My gmail account is currently pretty large so I wanted to get an idea of where the data was sitting. I got curious about how to visualize the data behind my account.

In particular, I wanted to get answers to questions such as:
- attachments-size included, which years and quarters are taking so much space?
- which day of the week is the busiest?
Here are a couple of steps to build a small kind of datawarehouse around your GMail history to become able to answer these questions.
Retrieving the data
To retrieve the data, I relied on the well-tested Mac OS X Mail client instead of coding it myself, as the amount of data is quite large and I wanted to avoid reliability issues that you’d most likely get by trying to fetch a couple of gigabytes from an email account.
I ensured that all the emails were downloaded by using the Mailbox / Synchronize menu item (and that took quite a long time – a couple of hours to the least).

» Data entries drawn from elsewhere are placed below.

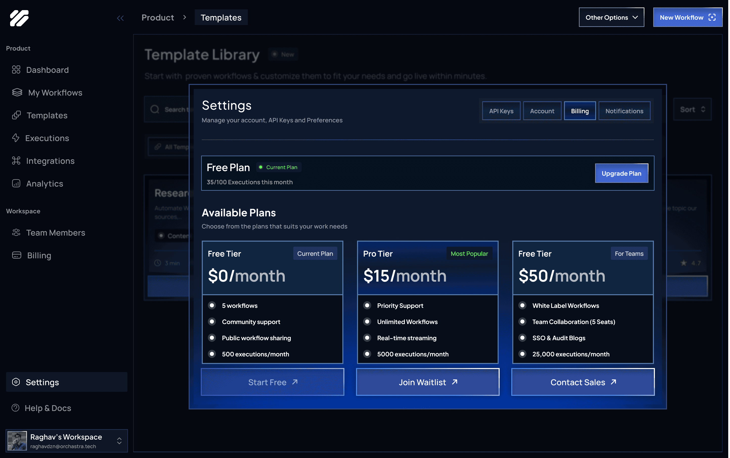730x458 pixels.
Task: Click the Integrations command icon
Action: click(x=16, y=161)
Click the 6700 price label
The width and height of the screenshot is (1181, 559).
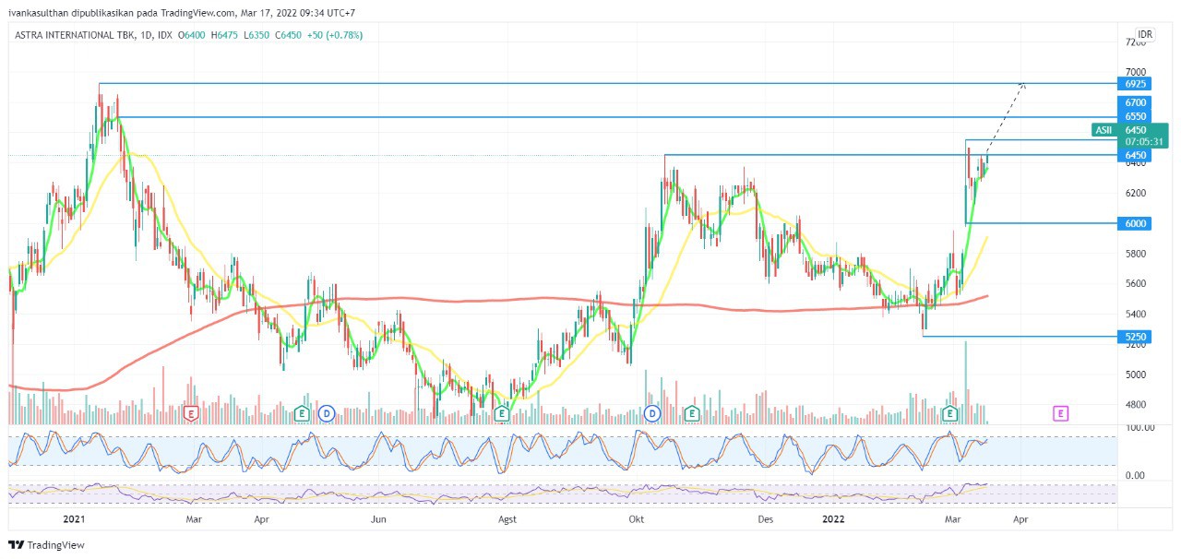pyautogui.click(x=1135, y=102)
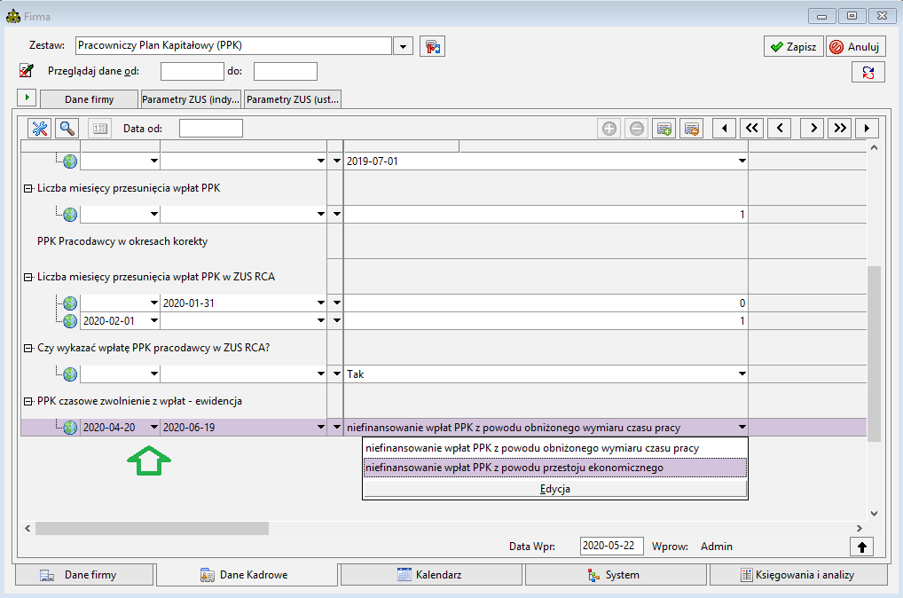903x598 pixels.
Task: Click the up arrow button near Admin
Action: click(x=861, y=547)

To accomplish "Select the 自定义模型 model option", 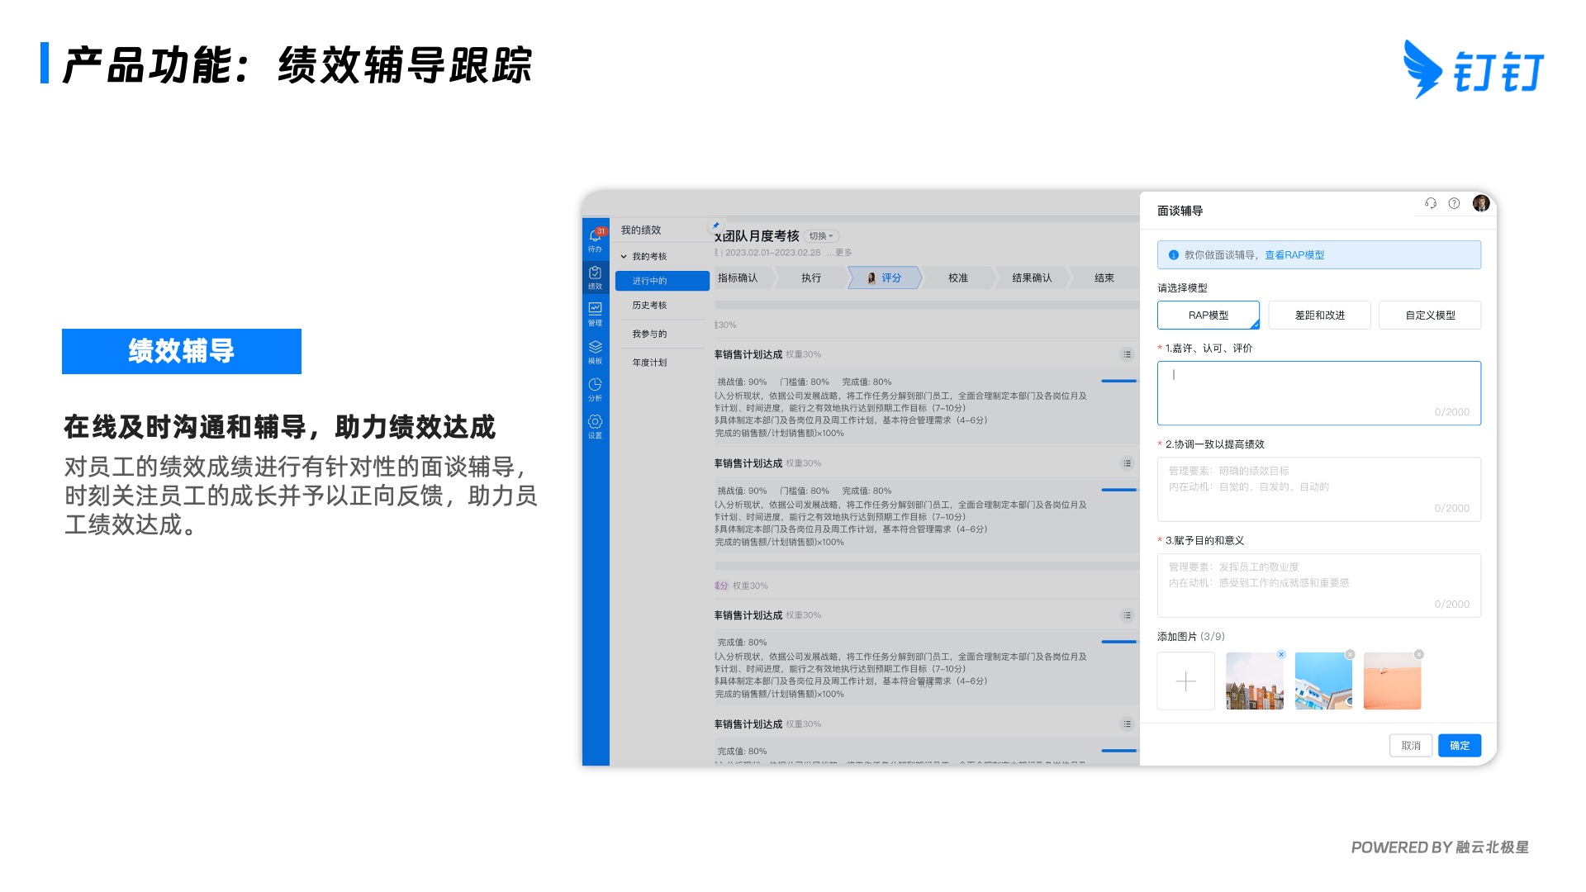I will (x=1430, y=316).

Extracting and transforming the data
After searching a bit, I discovered that Mail stores each mail as a separate file with an .emlx extension. Basically, the first line is the length of the message in bytes, then comes the message itself, then some bits of data (plist) stored.
I noticed that the downloaded data is stored under this folder:
/Users/myusername/Library/Mail/IMAP-myadress@imap.gmail.com/The following ruby code helps us find all the relevant emails:
folder = '/Users/myusername/Library/Mail/IMAP-myadress@imap.gmail.com/'
Dir["#{folder}/**/*.emlx"].each do |file|
row = extract_emlx_content(file)
endNow how to read the email data itself? After testing it on a few emails files, I found out that the RubyMail library knows how to parse these emails properly.
require 'rubygems'
require 'rmail'
def extract_emlx_content(file)
results = {}
File.open(file) do |input|
input.readline # skip the first line
message = RMail::Parser.read(input)
results[:message_id] = message.header.message_id
# more fields to extract here
end
results
endAs I wanted to compute the attachments size, I found out that they are stored under a specific folder for each email and that I could sum the files sizes to get an idea:
def folder_size(name)
Dir[name+'/**/*'].inject(0) do |sum, file|
sum + (File.file?(file) ? File.size(file) : 0)
end
endthen add the following to our extract_emlx_content:
email_number = File.basename(file, '.emlx')
results[:email_number] = email_number
attachment_folder = File.join(
File.dirname(file), '..', 'Attachments', email_number)
results[:attachments_size] =
File.exists?(attachment_folder) ?
folder_size(attachment_folder) : 0
results[:total_size] =
results[:size] + results[:attachments_size]From here, you can add the fields that would be useful to you for your analysis (sending date, from etc).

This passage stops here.